* **Text passage**:
***
Offense Taken; ‘Fat Pig,’ Its Playwright Don’t Shrink From a Topic That Makes People Uncomfortable
By DAMIEN JAQUES
“Fat Pig.”
Some people can’t get past the title of Neil LaBute’s corrosive drama about a promising romance destroyed by cultural attitudes toward physical appearance. They are offended.
That does not bother the provocative playwright. No one writing for the stage or screen — LaBute does both — probes taboos and sensitive subjects with his uncompromising nerve. While society tiptoes around uncomfortable truths, the 44-year-old writer slaps us in the face with them.
Renaissance Theaterworks mounted LaBute’s “The Shape of Things” four years ago. That piece examined the unbalanced relationship between a manipulative female graduate student and a cowed undergraduate male seduced into submission.
It was an unsettling slice-of-life drama that is played out in the real world more often than we probably want to admit.
On Friday, Renaissance opens its production of “Fat Pig,” a tougher and better observation of relationship pain.
***
[Stored data]

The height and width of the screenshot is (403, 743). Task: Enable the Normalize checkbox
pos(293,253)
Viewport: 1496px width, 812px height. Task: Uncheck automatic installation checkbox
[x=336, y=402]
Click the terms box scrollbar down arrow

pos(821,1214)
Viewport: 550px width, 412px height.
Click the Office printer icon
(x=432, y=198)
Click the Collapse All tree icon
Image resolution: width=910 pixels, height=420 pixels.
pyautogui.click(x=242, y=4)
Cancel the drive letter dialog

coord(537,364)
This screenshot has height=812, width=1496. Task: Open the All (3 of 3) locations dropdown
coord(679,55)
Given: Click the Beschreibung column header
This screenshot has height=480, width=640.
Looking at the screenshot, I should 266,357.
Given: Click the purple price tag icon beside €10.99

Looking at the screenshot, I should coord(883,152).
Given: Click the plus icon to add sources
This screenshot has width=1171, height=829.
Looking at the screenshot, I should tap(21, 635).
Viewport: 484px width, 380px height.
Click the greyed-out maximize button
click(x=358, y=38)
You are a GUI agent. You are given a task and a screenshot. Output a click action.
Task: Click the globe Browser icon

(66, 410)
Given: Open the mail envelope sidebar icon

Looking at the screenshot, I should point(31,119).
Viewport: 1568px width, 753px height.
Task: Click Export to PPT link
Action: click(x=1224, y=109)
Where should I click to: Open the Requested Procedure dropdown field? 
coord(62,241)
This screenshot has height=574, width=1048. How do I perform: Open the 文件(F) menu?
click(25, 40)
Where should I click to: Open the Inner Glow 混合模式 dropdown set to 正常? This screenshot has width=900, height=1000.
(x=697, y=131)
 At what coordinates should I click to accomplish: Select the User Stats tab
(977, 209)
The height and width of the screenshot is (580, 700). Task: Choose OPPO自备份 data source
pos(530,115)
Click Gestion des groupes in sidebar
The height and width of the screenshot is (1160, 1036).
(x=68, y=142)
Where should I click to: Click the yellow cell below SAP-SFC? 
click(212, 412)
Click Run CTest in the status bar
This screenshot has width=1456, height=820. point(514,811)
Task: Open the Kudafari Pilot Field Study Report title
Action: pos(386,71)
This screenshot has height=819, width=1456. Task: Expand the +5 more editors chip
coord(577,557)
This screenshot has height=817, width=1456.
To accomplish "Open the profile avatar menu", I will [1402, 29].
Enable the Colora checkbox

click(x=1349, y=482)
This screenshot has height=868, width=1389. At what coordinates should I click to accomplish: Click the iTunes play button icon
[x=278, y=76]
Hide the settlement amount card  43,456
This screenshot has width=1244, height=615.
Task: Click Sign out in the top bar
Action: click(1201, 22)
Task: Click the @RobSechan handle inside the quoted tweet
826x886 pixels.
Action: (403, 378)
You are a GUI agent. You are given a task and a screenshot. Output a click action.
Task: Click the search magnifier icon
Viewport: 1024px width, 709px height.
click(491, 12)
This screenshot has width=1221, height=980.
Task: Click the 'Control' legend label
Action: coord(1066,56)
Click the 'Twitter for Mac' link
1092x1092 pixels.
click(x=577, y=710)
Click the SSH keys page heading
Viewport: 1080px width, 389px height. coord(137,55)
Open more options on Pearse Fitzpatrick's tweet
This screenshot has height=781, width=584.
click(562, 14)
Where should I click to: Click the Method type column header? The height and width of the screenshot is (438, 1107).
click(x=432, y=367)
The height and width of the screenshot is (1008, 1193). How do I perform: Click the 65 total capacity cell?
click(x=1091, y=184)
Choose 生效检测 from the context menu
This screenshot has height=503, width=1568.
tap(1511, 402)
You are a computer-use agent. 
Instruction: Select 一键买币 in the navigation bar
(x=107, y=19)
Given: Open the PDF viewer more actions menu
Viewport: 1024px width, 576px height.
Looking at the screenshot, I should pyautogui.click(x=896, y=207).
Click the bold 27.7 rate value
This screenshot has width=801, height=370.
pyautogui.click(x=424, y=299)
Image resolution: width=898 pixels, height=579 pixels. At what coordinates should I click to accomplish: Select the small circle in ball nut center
***
* **Your tasks**:
1. Answer these questions using the article about the play "Fat Pig":
(a) How old is the playwright?
(b) Which LaBute play did Renaissance Theaterworks mount four years ago?
(c) On what day does Renaissance open its production of "Fat Pig"?
2. Revise the records from the line containing "This screenshot has height=574, width=1048." down to the line containing "tap(1511, 402)", both included, replacing "context menu" with "right-click menu" and leaving everything else unchanged. Return only those lines.
The article and the records are unrelated material.

* **Exercise solutions**:
1.
(a) 44
(b) "The Shape of Things"
(c) Friday

2.
This screenshot has height=574, width=1048. How do I perform: Open the 文件(F) menu?
click(25, 40)
Where should I click to: Open the Inner Glow 混合模式 dropdown set to 正常? This screenshot has width=900, height=1000.
(x=697, y=131)
 At what coordinates should I click to accomplish: Select the User Stats tab
(977, 209)
The height and width of the screenshot is (580, 700). Task: Choose OPPO自备份 data source
pos(530,115)
Click Gestion des groupes in sidebar
The height and width of the screenshot is (1160, 1036).
(x=68, y=142)
Where should I click to: Click the yellow cell below SAP-SFC? 
click(212, 412)
Click Run CTest in the status bar
This screenshot has width=1456, height=820. point(514,811)
Task: Open the Kudafari Pilot Field Study Report title
Action: pos(386,71)
This screenshot has height=819, width=1456. Task: Expand the +5 more editors chip
coord(577,557)
This screenshot has height=817, width=1456.
To accomplish "Open the profile avatar menu", I will [1402, 29].
Enable the Colora checkbox

click(x=1349, y=482)
This screenshot has height=868, width=1389. At what coordinates should I click to accomplish: Click the iTunes play button icon
[x=278, y=76]
Hide the settlement amount card  43,456
This screenshot has width=1244, height=615.
Task: Click Sign out in the top bar
Action: click(1201, 22)
Task: Click the @RobSechan handle inside the quoted tweet
826x886 pixels.
Action: (403, 378)
You are a GUI agent. You are given a task and a screenshot. Output a click action.
Task: Click the search magnifier icon
Viewport: 1024px width, 709px height.
click(491, 12)
This screenshot has width=1221, height=980.
Task: Click the 'Control' legend label
Action: coord(1066,56)
Click the 'Twitter for Mac' link
1092x1092 pixels.
click(x=577, y=710)
Click the SSH keys page heading
Viewport: 1080px width, 389px height. coord(137,55)
Open more options on Pearse Fitzpatrick's tweet
This screenshot has height=781, width=584.
click(562, 14)
Where should I click to: Click the Method type column header? The height and width of the screenshot is (438, 1107).
click(x=432, y=367)
The height and width of the screenshot is (1008, 1193). How do I perform: Click the 65 total capacity cell?
click(x=1091, y=184)
Choose 生效检测 from the right-click menu
This screenshot has height=503, width=1568.
tap(1511, 402)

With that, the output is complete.